Wie so oft greift das Phänomen „Dany Cohn-Bendit“ wieder. Johannes schreibt zurecht von „standing ovations“. Nach gespannter Aufmerksamkeit breitet sich am Ende seiner Rede eine Welle der Begeisterung im Plenarsaal aus.
Es ist einfach diese gelungene Kombination aus Popularität und Rhetorik, die sich bei ihm offenbart. Eine vielschichtige Vergangenheit von 68er Bewegung über Sponti bis hin zum völlig grenzüberschreitenden Agieren in der Europapolitik verbindet sich mit einem leidenschaftlichen Redestil.
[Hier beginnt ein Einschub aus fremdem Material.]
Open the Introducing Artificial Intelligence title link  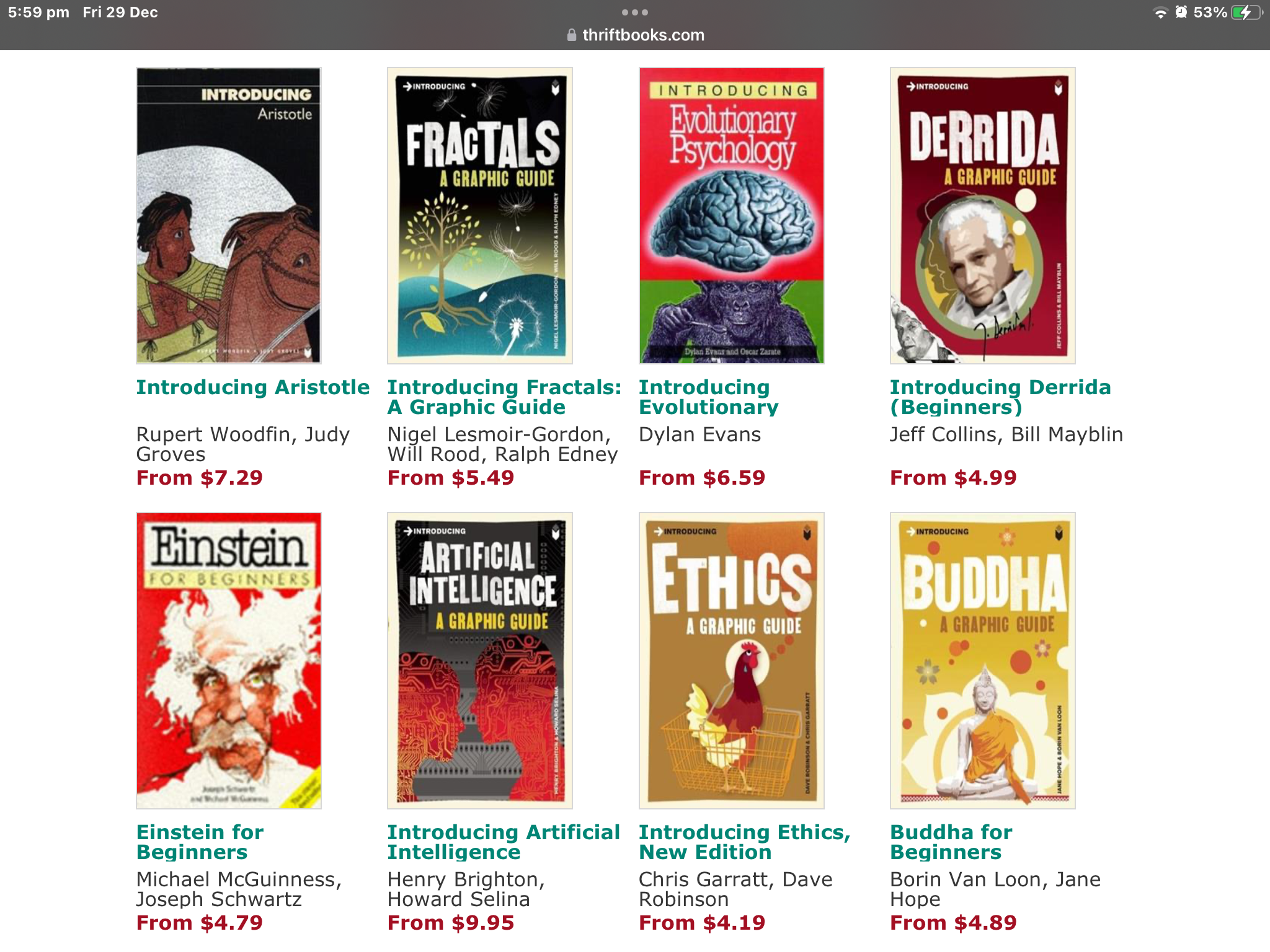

Mit sehr klaren Sätzen umreißt Dany in energetischer Weise, worum es jetzt geht. Er redet nicht nur vom Green New Deal, sondern auch davon, dass es einzig die Grünen wären, die sich der Renationalisierung der europäischen Institutionen entgegen stemmen würden. Ihr gemeinsames Engagement auf europäischer Ebene sei einzigartig.
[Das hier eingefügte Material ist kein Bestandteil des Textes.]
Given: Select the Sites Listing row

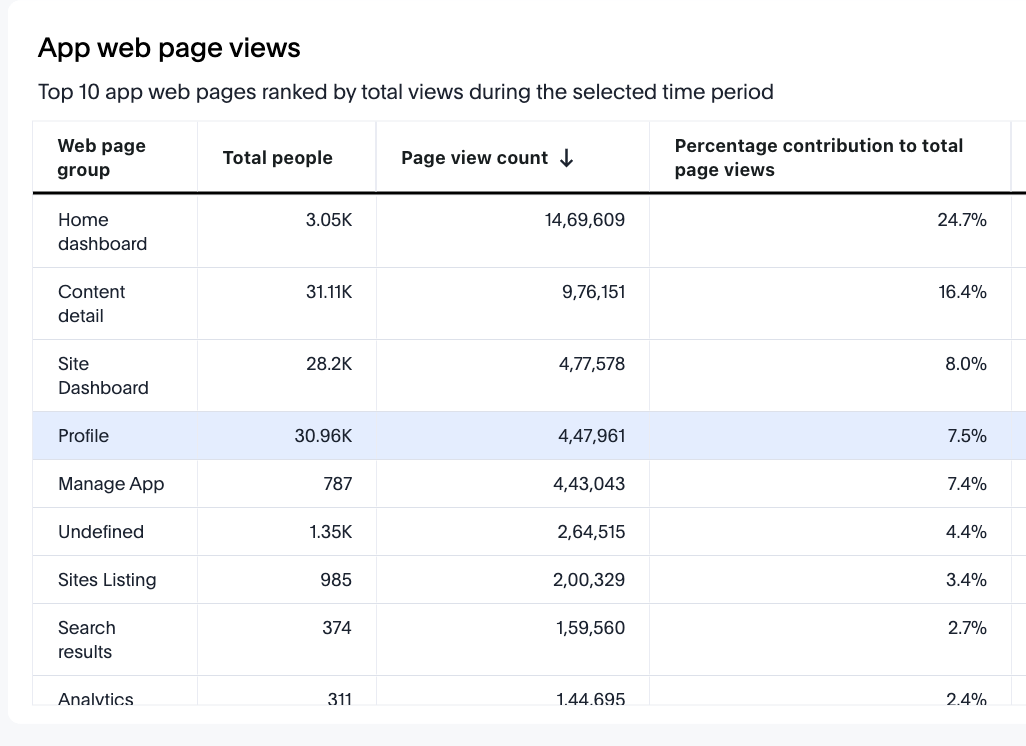Looking at the screenshot, I should 107,580.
Während der letzte aufstachelnde Satz „Another society, world and Europe is possible, we can do it!“ verschallt und der Applaus aufbraust, spüre ich selbst erneut die Faszination, die von Dany ausgehen kann. Die Europäischen Grünen sind mehr als stolz darauf ihn als Galionsfigur zu haben.